The vestigia was the same muddled set of impressions as the lock on Althea Moore’s door back in London. Only now I knew who’d worked the spell, I could feel the tick-tock and razor strop of Lesley’s signare. Grace motioned me inside and I saw that I’d overestimated the amount of stuff you could store here. The room was a cement cell three metres deep and two wide. Instead of the floor-to-ceiling shelves I’d expected, there were free-standing cabinets separated from each other by half a metre. One had had its doors ripped off, allowing me to see that the doors and walls were at least three centimetres thick and made of dense hardwood.

I pulled on my nitrile gloves and squatted down for a good look. I do have a full exhibits kit in a go bag in the boot of the Asbo, but that was back at the Folly. Something told me that Caroline and Grace would not welcome a full forensics team tramping over their nice secret magic stash – not to mention asking difficult questions like ‘Are these your cat-women?’ The interior of the cabinet was a metre high and after I mimed measuring the height of a missing object, Grace indicated that it had been seventy centimetres tall.

The lamp had been larger than I thought.

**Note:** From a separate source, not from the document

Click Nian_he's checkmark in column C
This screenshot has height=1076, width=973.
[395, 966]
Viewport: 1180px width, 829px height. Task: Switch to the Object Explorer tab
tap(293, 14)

This explained why Lesley had had trouble legging it down the hill. I wondered why she hadn’t zapped one or more of the ‘ladies’. Lesley was a murderer – had shot a man in the head in cold blood, right in front of me. But hardened killers, outside of war zones, are rarer than people think. It probably would have been a last resort. Still, between Caroline flinging mystical smoke ropes to tangle and Lesley putting up shields and possibly returning fire, they had triggered the lamp.

Wood is terrible at retaining vestigia – which presumably was why these cabinets were made of it – so I wasn’t surprised to feel nothing inside. There was a shallow internal drawer at the top – with no metal fittings, I noticed – that looked suitable for storing documents.

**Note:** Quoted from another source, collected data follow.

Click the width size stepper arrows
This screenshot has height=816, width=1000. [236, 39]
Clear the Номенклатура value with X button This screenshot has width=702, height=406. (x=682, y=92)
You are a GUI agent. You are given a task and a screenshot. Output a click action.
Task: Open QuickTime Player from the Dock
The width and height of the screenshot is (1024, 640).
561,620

I mimed opening it and Grace signed knocking twice with her right fist – ‘yes’ in BSL. I was glad to realise some of it was coming back.

Gingerly, and holding my head as far back as I could, because you never know, I opened the drawer and extracted yet another manila folder. Inside was another tissue-thin carbon copy of a typed letter – the faded letters read:

WARNING DANGEROUS. MAGICALLY ACTIVE. HANDLE WITH CAUTION

ITEM: One (1) Iberian patterned lamp 30” tall with opaque fluting of faience in the Egyptian manner. Active containment intaglio in gold and silver around base and brass top cap. Hebrew lettering, also in silver, on cap and on the bottom of the base. Believed to be a containment vessel for a Class A malignancy. Formerly stored at Bevis Marks Synagogue, London – requested for special storage by Sir Leon Davies FSW as part of war contingency plans.

I knew the term ‘malignancy’ from the reading I’ve done as part of my training. From the Latin malignus – ‘wicked, bad-natured’ – another catch-all term like ‘fae’ that could mean anything. Except I didn’t think ‘Class A’ indicated that it was top streamed at school.

‘We need to find out where this came from,’ I said, and then, remembering, pointed upwards.